Our portfolio tool allows you to chart the performance of your funds individually and as a portfolio, comparing them to benchmarks and sectors that you choose.
The portfolio scanner allows you to look at the geographical and sector exposures on your funds to see where you are actually investing your money across the portfolio.
Our rating systems allow you to follow changes in the performance and risk of the funds relative to their peers, thanks to their frequent rebalancings.
Your objectives are also likely to change. As we saw earlier, objectives are compromises between what we want and what we think we can get with an acceptable level of risk.
You may find yourself deciding to take on more risk in your portfolio if your investments aren’t proceeding as you would have liked.
Many people have had to do this over the past few years as prices rose on bond funds and yields fell, pushing them into equities.
You need to make sure you are comfortable with the extra risk involved. As we saw earlier, you need to weigh up the risk of not meeting your objectives with the risk of losing money.
When should I switch funds?
One problem many investors have is over-trading. In setting up a portfolio, you want to choose a series of funds that should give you the returns you need over the longer term.
There will be times when each fund underperforms against your expectations, and times when they outperform.
It is important not to remove a fund simply because it does badly for a year or two. You need to understand why the fund is underperforming first.
If you have chosen a fund expecting it to follow a certain strategy and it is sticking to it but the strategy is out of favour, this is not a reason to drop the fund.
Potentially, you could end up selling it just as it starts to come into favour again, and buy something that is going out of favour.

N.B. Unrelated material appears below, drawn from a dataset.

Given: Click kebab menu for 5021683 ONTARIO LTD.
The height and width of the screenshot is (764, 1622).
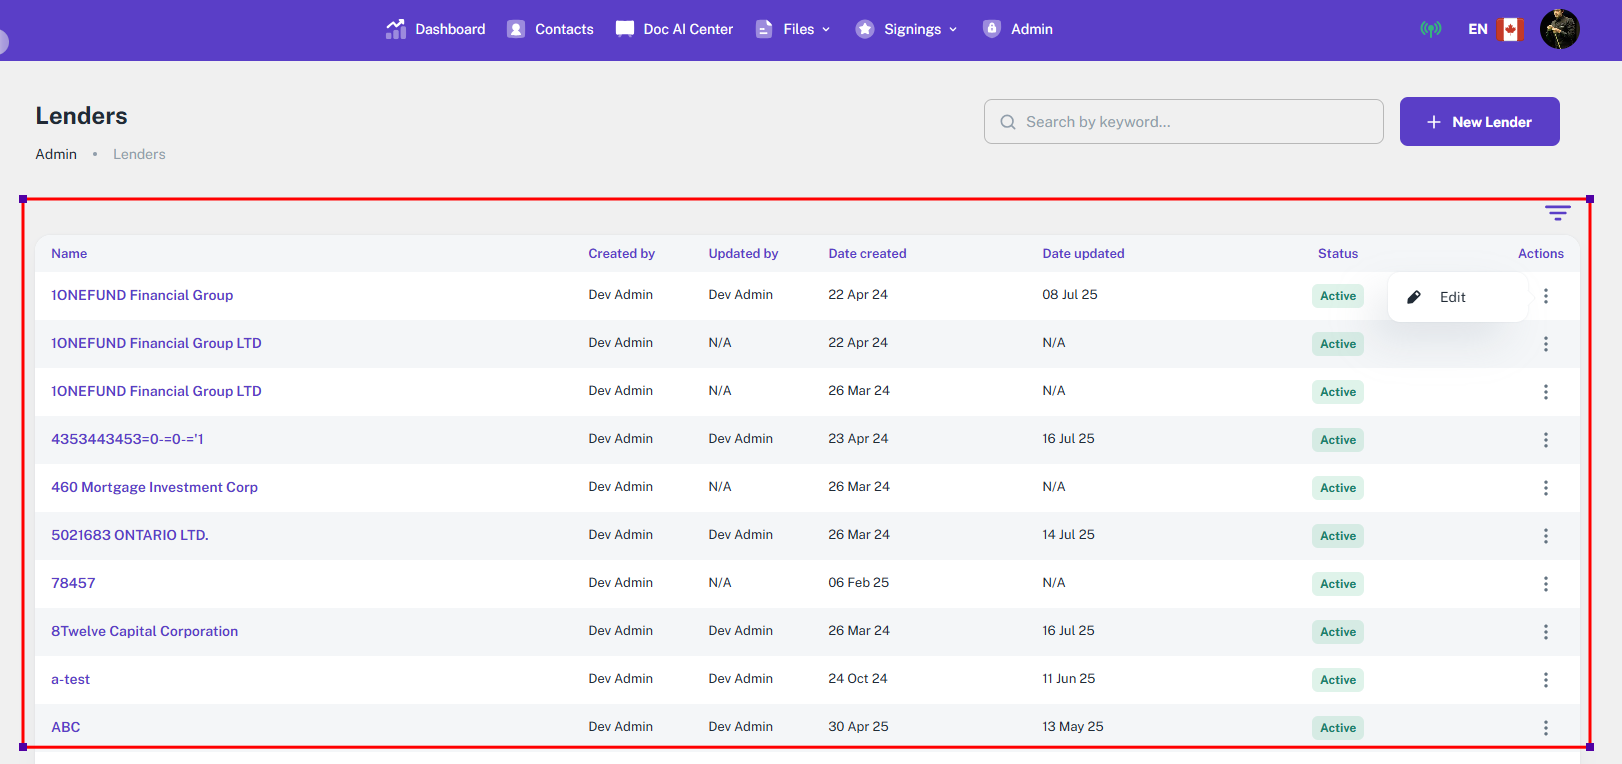Looking at the screenshot, I should [1545, 536].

"Timing the market" – guessing what is going to do well or badly – is extremely difficult, even for the professionals, and especially for someone managing their own money with a job and a life on the side.
What you need to worry about is when a manager changes their style and starts investing differently. At this point you need to ask yourself if it’s the right thing to have in your portfolio or if you need a replacement.
This means that you need to keep an eye on more than just the performance tables.
FE Trustnet’s editorial side flags up issues we see with trends in the industry that it’s important to be aware of, while a fund’s monthly factsheet gives investors the manager’s view on what they are doing.
Beyond this, it’s also important to keep an eye on trends in the markets. In setting up your asset allocation, the idea is that you are setting yourself up for the long-term, but things can change.